# [SHORT TASK]
Please reproduce the lines of the material below verbatim, starting at the line containing "You are a computer-use agent. Screen dimensions: 1041x787" and ending at the line containing "will click(40, 502).", both included.

# [Rows on where targets appear]
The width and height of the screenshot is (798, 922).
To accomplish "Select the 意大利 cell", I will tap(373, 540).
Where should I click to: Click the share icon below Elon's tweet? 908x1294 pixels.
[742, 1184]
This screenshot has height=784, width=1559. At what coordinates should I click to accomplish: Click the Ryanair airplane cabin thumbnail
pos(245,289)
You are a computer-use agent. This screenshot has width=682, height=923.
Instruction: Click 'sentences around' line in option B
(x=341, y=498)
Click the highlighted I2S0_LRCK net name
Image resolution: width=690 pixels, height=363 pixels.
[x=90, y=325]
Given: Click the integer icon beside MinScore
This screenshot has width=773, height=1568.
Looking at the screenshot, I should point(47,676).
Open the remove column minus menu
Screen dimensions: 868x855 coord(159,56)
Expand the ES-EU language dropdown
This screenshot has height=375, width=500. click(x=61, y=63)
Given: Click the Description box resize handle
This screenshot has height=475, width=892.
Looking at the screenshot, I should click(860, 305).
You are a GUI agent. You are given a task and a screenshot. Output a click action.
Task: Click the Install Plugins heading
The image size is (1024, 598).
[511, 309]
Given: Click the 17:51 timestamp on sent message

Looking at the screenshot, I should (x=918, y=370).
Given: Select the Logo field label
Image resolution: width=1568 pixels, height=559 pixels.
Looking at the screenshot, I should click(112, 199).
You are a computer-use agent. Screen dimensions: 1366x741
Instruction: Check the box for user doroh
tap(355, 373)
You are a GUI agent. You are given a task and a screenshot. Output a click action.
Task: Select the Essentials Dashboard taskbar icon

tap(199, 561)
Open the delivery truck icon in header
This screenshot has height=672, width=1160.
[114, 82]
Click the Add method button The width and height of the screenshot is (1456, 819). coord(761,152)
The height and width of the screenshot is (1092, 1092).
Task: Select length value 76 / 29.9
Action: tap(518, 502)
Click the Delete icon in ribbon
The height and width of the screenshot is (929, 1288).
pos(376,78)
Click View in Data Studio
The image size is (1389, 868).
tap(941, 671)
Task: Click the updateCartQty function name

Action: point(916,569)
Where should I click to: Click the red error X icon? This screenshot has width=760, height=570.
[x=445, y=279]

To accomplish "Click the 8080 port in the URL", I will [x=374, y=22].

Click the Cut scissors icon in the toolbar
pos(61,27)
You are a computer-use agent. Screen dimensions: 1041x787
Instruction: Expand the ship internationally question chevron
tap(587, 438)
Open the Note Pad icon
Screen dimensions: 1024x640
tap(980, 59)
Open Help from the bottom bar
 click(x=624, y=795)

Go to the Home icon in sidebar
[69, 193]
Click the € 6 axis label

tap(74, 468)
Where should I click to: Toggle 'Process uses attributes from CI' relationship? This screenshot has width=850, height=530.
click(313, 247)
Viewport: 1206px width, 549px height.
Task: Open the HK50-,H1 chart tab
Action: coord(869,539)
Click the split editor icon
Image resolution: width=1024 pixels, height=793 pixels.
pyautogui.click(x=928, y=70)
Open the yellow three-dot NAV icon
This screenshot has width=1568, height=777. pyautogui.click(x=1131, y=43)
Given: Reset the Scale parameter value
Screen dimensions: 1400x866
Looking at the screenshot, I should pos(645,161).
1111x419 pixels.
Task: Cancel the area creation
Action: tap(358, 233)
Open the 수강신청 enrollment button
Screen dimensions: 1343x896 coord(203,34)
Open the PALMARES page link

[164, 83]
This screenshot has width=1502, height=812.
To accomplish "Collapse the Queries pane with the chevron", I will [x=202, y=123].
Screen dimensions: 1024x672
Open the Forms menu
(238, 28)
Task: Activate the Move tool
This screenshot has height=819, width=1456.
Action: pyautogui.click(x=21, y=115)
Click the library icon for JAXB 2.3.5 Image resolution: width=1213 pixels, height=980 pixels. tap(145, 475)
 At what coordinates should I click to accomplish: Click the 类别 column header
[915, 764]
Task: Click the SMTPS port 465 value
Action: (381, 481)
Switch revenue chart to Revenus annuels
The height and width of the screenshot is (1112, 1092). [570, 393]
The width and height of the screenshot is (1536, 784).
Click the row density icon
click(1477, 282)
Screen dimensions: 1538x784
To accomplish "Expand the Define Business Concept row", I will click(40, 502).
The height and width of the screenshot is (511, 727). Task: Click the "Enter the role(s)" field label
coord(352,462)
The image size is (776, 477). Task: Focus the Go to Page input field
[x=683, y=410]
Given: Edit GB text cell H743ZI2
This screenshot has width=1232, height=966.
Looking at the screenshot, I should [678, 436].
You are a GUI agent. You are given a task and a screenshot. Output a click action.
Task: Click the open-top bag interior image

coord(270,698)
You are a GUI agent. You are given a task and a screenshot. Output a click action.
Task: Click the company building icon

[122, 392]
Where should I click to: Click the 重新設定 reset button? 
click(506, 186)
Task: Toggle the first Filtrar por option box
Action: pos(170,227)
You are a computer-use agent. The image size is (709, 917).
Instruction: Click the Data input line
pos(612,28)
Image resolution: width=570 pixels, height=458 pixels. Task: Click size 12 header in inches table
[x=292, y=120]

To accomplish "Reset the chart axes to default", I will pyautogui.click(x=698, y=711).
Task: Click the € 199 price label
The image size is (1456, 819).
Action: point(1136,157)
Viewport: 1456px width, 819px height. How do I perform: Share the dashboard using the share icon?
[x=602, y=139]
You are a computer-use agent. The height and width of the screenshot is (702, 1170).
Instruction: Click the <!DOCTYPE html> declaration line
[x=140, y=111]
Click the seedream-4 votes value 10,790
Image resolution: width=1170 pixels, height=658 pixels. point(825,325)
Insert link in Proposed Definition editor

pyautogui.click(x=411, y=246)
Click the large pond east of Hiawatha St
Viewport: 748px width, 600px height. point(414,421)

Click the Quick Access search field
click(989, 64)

# [WRITTEN REPLY]
You are a computer-use agent. Screen dimensions: 1041x787
Instruction: Expand the ship internationally question chevron
tap(587, 438)
Open the Note Pad icon
Screen dimensions: 1024x640
tap(980, 59)
Open Help from the bottom bar
 click(x=624, y=795)

Go to the Home icon in sidebar
[69, 193]
Click the € 6 axis label

tap(74, 468)
Where should I click to: Toggle 'Process uses attributes from CI' relationship? This screenshot has width=850, height=530.
click(313, 247)
Viewport: 1206px width, 549px height.
Task: Open the HK50-,H1 chart tab
Action: coord(869,539)
Click the split editor icon
Image resolution: width=1024 pixels, height=793 pixels.
pyautogui.click(x=928, y=70)
Open the yellow three-dot NAV icon
This screenshot has width=1568, height=777. pyautogui.click(x=1131, y=43)
Given: Reset the Scale parameter value
Screen dimensions: 1400x866
Looking at the screenshot, I should pos(645,161).
1111x419 pixels.
Task: Cancel the area creation
Action: tap(358, 233)
Open the 수강신청 enrollment button
Screen dimensions: 1343x896 coord(203,34)
Open the PALMARES page link

[164, 83]
This screenshot has width=1502, height=812.
To accomplish "Collapse the Queries pane with the chevron", I will [x=202, y=123].
Screen dimensions: 1024x672
Open the Forms menu
(238, 28)
Task: Activate the Move tool
This screenshot has height=819, width=1456.
Action: pyautogui.click(x=21, y=115)
Click the library icon for JAXB 2.3.5 Image resolution: width=1213 pixels, height=980 pixels. tap(145, 475)
 At what coordinates should I click to accomplish: Click the 类别 column header
[915, 764]
Task: Click the SMTPS port 465 value
Action: (381, 481)
Switch revenue chart to Revenus annuels
The height and width of the screenshot is (1112, 1092). [570, 393]
The width and height of the screenshot is (1536, 784).
Click the row density icon
click(1477, 282)
Screen dimensions: 1538x784
To accomplish "Expand the Define Business Concept row", I will click(40, 502).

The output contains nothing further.